Yesterday Morning

Yesterday morning.  

They gathered together Sunday morning for worship. 

They gathered just like they had every other Sunday for as long as most of them could remember.  

They were all (from the oldest to the youngest) greeted by name when they came into the church and handed a bulletin, which they didn't need because they knew the order of worship by heart.  

Some of the men were in their best jeans and dusted-off boots, a few of them wore a tie and jacket because that's how they'd dressed for church since LBJ was president.  

A young mom tried to keep her little five-year-old occupied by giving her the pencil from the hymnal rack so she could doodle.  

An older lady smiled at the little 18 month-old peeking over the edge of the pew at her. 
They started off the service with announcements and probably a song or two that everyone knew by heart. 

And then the Devil walked in, and the world turned upside down. 

In the small town of Sutherland Springs, Texas, just a little more than an hour from where I now live, all hell broke loose in the First Baptist Church, and when it was over twenty-six souls were taken in just a few moments of gunfire.  Twenty more were left wounded and scarred for life.  

My heart is broken thinking about it.  I know that church--even if I have never set foot in it.  I've been in churches like it so many times in my life.     

Just a small church, in a small town, filled with family.  The more I think about it, the angrier I become, and I don't even know how to direct my anger anymore.  

A friend on Facebook wrote these angry and broken-hearted words:  

"I'm sorry - but I can't believe in a supposedly omniscient, omnipotent, and omnipresent God who can't (or won't) stop a mass shooting in His own house of worship. You can keep your 'our thoughts and prayers are with the victims...' for as much good as they have done for each of our recent 'worst shooting in a ___ in US history'."
As someone who often is asked to defend God in these kinds of moments, I don't have much to say in response to my friend's gut reaction---because I find myself struggling with similar feelings.  

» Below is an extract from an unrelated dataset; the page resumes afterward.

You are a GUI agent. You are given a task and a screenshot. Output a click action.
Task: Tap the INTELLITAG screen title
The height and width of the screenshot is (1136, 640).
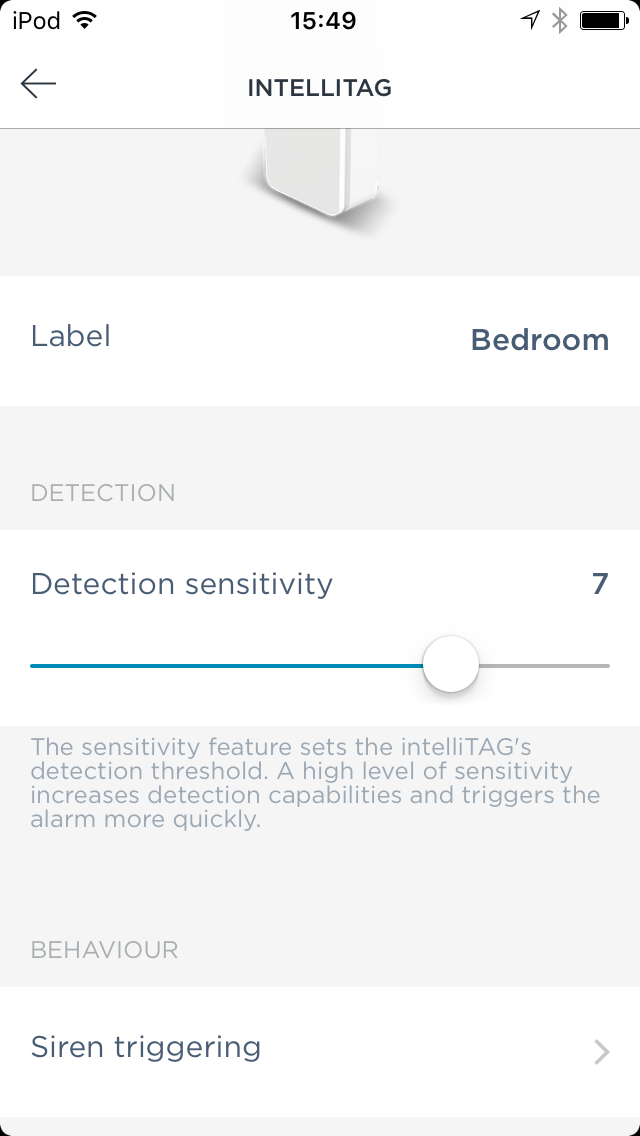[320, 88]
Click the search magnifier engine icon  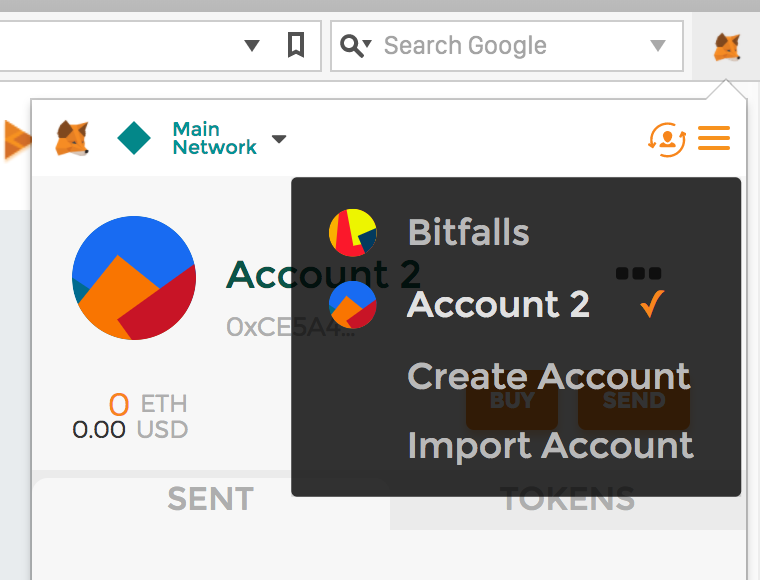355,45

Today I am with the psalmist who asked this question of God when he prayed: 
"Why, Lord, do you stand far off?    Why do you hide yourself in times of trouble?"
Yet, in my grief and in my sorrow at yet another mass shooting, I cling to the belief that I keep clinging to over and again in recent days, despite my doubts and questions:  

It's the belief that God is lying broken and bleeding on the floor of that little church... 

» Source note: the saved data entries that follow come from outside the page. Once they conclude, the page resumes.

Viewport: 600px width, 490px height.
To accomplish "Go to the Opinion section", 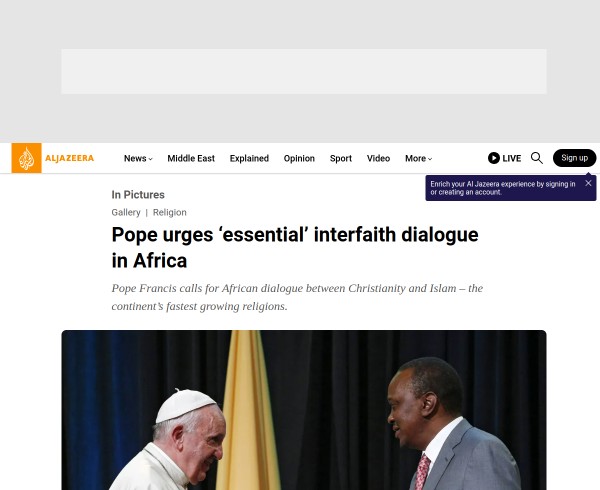I will tap(299, 158).
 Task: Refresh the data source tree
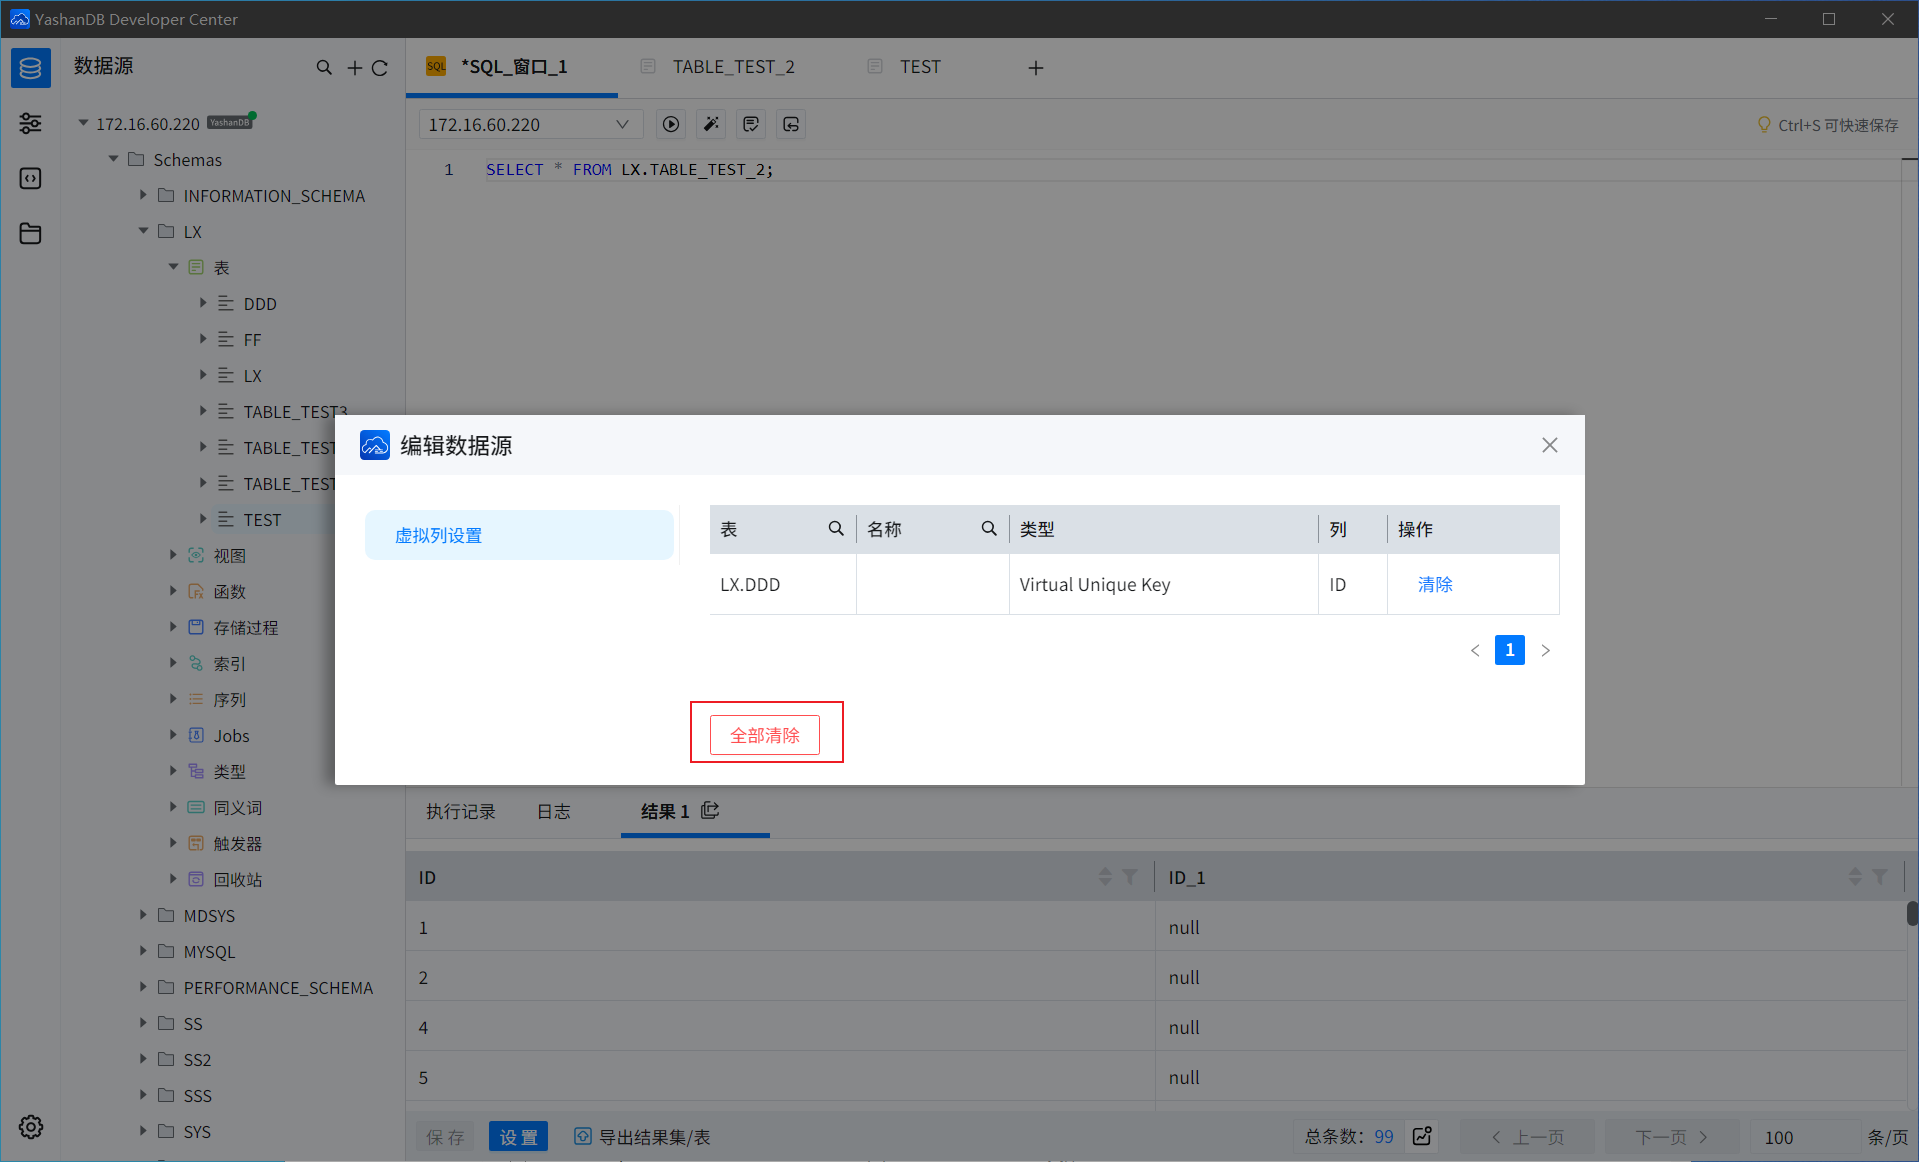380,68
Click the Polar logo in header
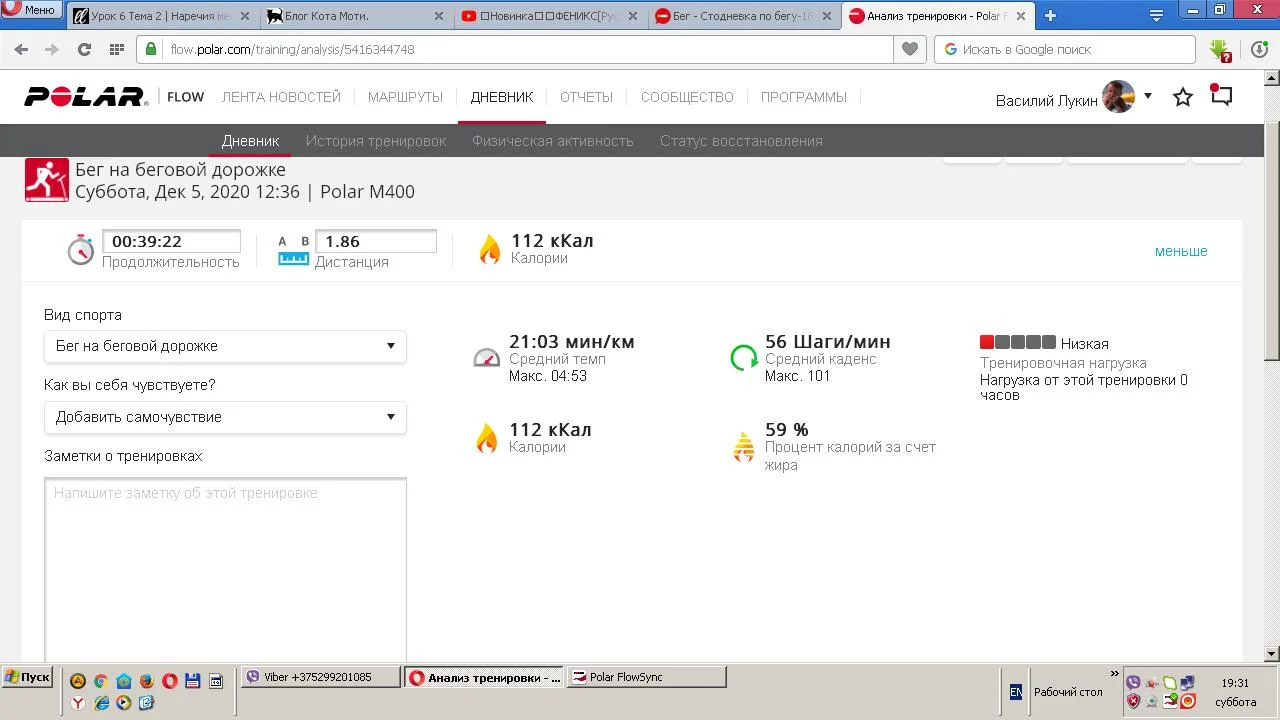 tap(86, 97)
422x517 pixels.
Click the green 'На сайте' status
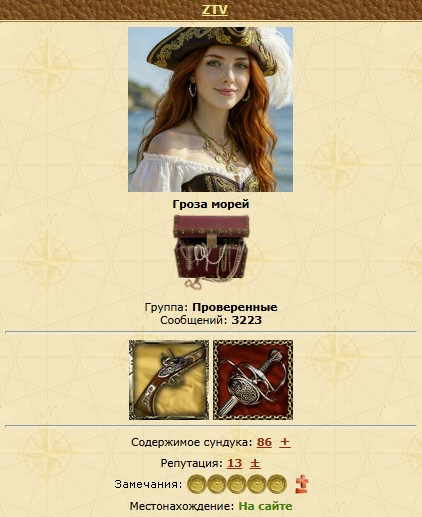point(265,506)
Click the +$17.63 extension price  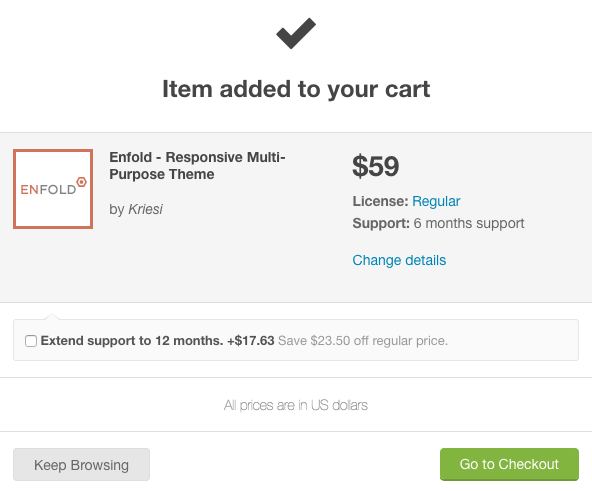pos(251,341)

The belief that God is present with the wounded, and the terrified and the grief-stricken...

The belief that God is standing with those who are praying in prayer vigils...

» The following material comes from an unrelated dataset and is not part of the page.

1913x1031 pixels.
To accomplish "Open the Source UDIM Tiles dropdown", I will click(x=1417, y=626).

The belief that God is present with those who chose to risk their own lives to end the carnage...  

And in the words of the psalmist I will cry out in defiant, tearful hope:  
But you, God, see the trouble of the afflicted;    you consider their grief and take it in hand.The victims commit themselves to you;    you are the helper of the fatherless.
 Beloved, may the grace and peace of our Lord Jesus Christ be with you on this sad and sorrowful day of loss, and forever more. Amen.